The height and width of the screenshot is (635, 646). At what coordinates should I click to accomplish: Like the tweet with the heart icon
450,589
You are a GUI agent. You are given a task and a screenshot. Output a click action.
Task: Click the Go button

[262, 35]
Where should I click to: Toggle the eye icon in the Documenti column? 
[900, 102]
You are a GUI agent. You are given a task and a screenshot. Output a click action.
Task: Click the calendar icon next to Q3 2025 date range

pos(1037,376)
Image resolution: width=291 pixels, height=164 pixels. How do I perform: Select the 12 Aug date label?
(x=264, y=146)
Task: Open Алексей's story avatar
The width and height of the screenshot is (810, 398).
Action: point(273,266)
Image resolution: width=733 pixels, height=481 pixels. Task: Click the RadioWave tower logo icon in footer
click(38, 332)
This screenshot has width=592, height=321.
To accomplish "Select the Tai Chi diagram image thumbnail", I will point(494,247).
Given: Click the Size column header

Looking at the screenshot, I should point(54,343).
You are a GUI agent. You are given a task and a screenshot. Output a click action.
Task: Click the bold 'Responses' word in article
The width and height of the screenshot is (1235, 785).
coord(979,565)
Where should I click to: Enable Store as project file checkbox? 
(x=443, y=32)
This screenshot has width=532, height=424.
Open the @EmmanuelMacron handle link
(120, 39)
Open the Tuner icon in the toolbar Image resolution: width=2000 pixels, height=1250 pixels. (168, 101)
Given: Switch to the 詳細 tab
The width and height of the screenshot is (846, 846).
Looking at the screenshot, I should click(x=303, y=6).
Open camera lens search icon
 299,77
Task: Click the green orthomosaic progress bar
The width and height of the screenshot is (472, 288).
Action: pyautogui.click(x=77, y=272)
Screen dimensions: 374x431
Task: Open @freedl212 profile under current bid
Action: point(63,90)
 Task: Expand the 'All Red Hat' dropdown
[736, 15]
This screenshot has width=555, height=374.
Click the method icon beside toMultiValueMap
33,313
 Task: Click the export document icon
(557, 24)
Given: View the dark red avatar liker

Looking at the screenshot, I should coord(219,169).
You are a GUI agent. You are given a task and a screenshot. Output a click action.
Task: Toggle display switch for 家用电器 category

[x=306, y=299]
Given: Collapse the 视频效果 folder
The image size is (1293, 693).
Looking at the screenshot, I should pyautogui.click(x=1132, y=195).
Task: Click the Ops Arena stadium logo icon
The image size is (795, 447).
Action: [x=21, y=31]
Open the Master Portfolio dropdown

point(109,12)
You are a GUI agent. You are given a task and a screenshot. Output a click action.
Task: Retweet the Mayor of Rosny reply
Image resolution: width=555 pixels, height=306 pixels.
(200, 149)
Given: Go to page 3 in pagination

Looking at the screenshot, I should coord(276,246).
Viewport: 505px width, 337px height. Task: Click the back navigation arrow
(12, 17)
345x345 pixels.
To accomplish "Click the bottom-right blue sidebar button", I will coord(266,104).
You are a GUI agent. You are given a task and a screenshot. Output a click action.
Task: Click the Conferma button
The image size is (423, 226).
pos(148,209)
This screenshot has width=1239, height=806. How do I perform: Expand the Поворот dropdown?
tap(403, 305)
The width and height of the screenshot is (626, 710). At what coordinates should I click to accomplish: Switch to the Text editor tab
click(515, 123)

################

Objective
Copy the lines above word for word, from the first to the last.

Expected output
The height and width of the screenshot is (635, 646). At what coordinates should I click to accomplish: Like the tweet with the heart icon
450,589
You are a GUI agent. You are given a task and a screenshot. Output a click action.
Task: Click the Go button

[262, 35]
Where should I click to: Toggle the eye icon in the Documenti column? 
[900, 102]
You are a GUI agent. You are given a task and a screenshot. Output a click action.
Task: Click the calendar icon next to Q3 2025 date range

pos(1037,376)
Image resolution: width=291 pixels, height=164 pixels. How do I perform: Select the 12 Aug date label?
(x=264, y=146)
Task: Open Алексей's story avatar
The width and height of the screenshot is (810, 398).
Action: point(273,266)
Image resolution: width=733 pixels, height=481 pixels. Task: Click the RadioWave tower logo icon in footer
click(38, 332)
This screenshot has width=592, height=321.
To accomplish "Select the Tai Chi diagram image thumbnail", I will point(494,247).
Given: Click the Size column header

Looking at the screenshot, I should point(54,343).
You are a GUI agent. You are given a task and a screenshot. Output a click action.
Task: Click the bold 'Responses' word in article
The width and height of the screenshot is (1235, 785).
coord(979,565)
Where should I click to: Enable Store as project file checkbox? 
(x=443, y=32)
This screenshot has width=532, height=424.
Open the @EmmanuelMacron handle link
(120, 39)
Open the Tuner icon in the toolbar Image resolution: width=2000 pixels, height=1250 pixels. (168, 101)
Given: Switch to the 詳細 tab
The width and height of the screenshot is (846, 846).
Looking at the screenshot, I should click(x=303, y=6).
Open camera lens search icon
 299,77
Task: Click the green orthomosaic progress bar
The width and height of the screenshot is (472, 288).
Action: pyautogui.click(x=77, y=272)
Screen dimensions: 374x431
Task: Open @freedl212 profile under current bid
Action: point(63,90)
 Task: Expand the 'All Red Hat' dropdown
[736, 15]
This screenshot has width=555, height=374.
Click the method icon beside toMultiValueMap
33,313
 Task: Click the export document icon
(557, 24)
Given: View the dark red avatar liker

Looking at the screenshot, I should coord(219,169).
You are a GUI agent. You are given a task and a screenshot. Output a click action.
Task: Toggle display switch for 家用电器 category

[x=306, y=299]
Given: Collapse the 视频效果 folder
The image size is (1293, 693).
Looking at the screenshot, I should pyautogui.click(x=1132, y=195).
Task: Click the Ops Arena stadium logo icon
The image size is (795, 447).
Action: [x=21, y=31]
Open the Master Portfolio dropdown

point(109,12)
You are a GUI agent. You are given a task and a screenshot. Output a click action.
Task: Retweet the Mayor of Rosny reply
Image resolution: width=555 pixels, height=306 pixels.
(200, 149)
Given: Go to page 3 in pagination

Looking at the screenshot, I should coord(276,246).
Viewport: 505px width, 337px height. Task: Click the back navigation arrow
(12, 17)
345x345 pixels.
To accomplish "Click the bottom-right blue sidebar button", I will coord(266,104).
You are a GUI agent. You are given a task and a screenshot. Output a click action.
Task: Click the Conferma button
The image size is (423, 226).
pos(148,209)
This screenshot has width=1239, height=806. How do I perform: Expand the Поворот dropdown?
tap(403, 305)
The width and height of the screenshot is (626, 710). At what coordinates should I click to accomplish: Switch to the Text editor tab
click(515, 123)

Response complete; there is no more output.